Start of Dataset content

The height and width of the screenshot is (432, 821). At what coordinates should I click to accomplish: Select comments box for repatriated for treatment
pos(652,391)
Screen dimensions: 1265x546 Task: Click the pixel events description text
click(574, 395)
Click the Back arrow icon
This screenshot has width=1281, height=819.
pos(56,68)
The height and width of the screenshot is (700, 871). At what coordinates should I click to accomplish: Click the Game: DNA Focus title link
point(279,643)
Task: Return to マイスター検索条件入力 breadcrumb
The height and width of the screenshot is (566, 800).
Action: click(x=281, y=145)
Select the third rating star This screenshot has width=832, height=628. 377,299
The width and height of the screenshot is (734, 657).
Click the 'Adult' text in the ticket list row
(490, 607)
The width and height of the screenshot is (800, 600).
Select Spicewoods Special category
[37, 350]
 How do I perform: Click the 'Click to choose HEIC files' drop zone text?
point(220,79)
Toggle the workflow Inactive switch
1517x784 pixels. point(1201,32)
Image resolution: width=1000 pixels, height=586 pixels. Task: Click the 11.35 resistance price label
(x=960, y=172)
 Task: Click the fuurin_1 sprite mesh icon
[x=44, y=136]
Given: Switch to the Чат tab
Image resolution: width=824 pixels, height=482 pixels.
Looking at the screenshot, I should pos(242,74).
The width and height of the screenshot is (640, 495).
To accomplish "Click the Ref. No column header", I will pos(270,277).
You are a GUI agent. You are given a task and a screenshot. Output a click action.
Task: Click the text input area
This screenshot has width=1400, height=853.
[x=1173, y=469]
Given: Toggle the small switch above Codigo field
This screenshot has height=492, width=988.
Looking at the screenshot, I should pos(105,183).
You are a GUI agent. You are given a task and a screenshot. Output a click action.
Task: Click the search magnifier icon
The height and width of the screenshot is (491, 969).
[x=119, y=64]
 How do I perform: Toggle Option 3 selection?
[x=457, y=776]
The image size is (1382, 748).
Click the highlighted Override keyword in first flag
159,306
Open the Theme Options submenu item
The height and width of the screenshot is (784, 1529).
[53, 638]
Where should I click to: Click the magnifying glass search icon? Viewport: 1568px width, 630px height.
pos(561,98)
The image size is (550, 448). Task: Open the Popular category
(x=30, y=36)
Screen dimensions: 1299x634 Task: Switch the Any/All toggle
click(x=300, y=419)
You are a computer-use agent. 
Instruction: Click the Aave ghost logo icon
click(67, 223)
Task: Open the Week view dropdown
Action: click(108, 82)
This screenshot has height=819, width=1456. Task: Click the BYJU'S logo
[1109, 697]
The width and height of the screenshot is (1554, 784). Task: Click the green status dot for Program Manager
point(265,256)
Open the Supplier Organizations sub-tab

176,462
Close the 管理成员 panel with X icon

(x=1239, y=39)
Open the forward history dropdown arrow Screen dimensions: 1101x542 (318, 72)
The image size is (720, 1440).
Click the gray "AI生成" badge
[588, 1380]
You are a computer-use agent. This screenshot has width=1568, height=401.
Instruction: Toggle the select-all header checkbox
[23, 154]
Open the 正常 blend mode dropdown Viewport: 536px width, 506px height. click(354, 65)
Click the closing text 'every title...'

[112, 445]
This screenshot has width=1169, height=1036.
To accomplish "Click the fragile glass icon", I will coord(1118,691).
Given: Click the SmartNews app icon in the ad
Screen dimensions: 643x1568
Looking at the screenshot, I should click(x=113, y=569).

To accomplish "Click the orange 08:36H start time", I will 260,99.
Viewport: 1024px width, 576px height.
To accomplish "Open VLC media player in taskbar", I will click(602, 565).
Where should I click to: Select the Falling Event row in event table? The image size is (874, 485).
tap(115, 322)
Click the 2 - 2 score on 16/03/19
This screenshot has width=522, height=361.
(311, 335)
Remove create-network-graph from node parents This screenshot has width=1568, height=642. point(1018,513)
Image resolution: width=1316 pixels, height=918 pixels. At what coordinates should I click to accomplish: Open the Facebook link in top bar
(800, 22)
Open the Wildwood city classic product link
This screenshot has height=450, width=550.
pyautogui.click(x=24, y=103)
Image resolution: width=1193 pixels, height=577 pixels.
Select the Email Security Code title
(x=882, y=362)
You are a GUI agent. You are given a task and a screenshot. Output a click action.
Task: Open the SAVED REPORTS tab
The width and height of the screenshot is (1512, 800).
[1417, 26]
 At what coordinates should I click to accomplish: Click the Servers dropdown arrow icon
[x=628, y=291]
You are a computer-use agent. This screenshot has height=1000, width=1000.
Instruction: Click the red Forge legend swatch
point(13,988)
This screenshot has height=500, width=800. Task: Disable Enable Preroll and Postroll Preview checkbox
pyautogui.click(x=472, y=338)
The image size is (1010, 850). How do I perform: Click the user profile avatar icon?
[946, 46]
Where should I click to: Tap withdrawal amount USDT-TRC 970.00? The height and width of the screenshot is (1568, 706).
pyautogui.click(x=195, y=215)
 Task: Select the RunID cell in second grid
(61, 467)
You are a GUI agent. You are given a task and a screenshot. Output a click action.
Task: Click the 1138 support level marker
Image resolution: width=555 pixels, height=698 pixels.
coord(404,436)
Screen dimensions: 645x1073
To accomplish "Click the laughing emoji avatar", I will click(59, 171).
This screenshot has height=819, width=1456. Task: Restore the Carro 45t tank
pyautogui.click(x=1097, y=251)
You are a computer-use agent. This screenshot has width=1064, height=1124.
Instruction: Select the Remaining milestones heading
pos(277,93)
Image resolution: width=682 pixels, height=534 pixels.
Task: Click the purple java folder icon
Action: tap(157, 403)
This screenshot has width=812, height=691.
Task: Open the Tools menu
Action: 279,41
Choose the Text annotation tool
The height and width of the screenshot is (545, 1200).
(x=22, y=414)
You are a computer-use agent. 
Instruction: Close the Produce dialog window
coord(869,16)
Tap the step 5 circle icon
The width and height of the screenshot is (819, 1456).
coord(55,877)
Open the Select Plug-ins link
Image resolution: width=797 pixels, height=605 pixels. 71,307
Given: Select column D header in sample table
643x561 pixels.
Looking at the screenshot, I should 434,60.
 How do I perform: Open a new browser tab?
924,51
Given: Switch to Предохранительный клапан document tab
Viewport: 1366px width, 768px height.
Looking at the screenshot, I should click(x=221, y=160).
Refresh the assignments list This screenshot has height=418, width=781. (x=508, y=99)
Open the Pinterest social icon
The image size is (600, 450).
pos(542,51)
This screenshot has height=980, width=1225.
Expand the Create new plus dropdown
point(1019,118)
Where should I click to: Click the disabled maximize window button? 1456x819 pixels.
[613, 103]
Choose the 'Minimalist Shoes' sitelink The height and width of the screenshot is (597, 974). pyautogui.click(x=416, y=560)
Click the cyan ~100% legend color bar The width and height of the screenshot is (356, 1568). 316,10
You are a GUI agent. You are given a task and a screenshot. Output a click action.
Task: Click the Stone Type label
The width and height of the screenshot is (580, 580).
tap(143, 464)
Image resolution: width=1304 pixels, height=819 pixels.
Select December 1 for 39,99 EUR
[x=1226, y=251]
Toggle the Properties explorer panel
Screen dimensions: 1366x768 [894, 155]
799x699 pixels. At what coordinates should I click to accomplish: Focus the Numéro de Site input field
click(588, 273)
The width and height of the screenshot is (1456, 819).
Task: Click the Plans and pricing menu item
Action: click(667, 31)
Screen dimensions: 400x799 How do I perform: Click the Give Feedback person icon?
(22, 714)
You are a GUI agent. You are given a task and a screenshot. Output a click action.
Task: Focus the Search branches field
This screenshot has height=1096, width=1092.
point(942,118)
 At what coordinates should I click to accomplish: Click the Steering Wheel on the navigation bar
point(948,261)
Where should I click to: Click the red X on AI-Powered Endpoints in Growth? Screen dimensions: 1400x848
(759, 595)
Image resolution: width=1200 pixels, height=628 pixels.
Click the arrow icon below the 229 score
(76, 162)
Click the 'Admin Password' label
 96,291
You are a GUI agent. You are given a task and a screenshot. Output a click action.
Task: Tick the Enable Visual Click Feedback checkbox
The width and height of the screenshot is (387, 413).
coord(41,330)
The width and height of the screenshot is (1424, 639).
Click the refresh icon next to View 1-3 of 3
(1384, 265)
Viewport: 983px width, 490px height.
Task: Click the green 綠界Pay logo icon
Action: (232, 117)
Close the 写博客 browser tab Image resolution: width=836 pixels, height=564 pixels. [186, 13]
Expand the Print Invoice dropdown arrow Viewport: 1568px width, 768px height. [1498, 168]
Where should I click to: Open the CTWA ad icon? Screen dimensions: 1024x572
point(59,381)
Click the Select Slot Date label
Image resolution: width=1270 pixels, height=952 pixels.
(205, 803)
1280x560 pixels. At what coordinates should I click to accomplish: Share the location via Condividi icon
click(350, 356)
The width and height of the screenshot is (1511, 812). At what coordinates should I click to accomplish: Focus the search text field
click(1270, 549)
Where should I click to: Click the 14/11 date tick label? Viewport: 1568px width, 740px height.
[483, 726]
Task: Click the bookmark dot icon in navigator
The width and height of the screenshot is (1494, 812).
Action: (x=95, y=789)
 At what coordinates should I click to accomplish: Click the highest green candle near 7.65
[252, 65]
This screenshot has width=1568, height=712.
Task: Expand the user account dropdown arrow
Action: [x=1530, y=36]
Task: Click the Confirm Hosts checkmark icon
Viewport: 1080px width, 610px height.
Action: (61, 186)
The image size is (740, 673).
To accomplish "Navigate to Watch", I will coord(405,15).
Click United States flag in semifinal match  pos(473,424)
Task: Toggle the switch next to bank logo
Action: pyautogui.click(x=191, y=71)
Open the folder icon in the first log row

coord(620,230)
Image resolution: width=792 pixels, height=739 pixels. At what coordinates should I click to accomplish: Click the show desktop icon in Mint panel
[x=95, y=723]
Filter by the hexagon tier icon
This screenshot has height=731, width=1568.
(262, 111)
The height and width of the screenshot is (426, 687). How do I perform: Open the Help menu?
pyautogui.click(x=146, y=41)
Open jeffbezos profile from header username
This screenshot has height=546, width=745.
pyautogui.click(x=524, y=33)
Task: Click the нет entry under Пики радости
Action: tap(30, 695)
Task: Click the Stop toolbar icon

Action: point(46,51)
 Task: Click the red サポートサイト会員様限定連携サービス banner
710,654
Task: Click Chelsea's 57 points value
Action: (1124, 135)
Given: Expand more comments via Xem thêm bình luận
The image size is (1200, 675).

End of Dataset content

Brief - From the records above, pull out every line containing the word "computer".

Expected answer -
You are a computer-use agent. 
You are a computer-use agent. This screenshot has width=1568, height=401.
You are a computer-use agent. This screenshot has height=1000, width=1000.
You are a computer-use agent. This screenshot has width=1064, height=1124.
You are a computer-use agent. 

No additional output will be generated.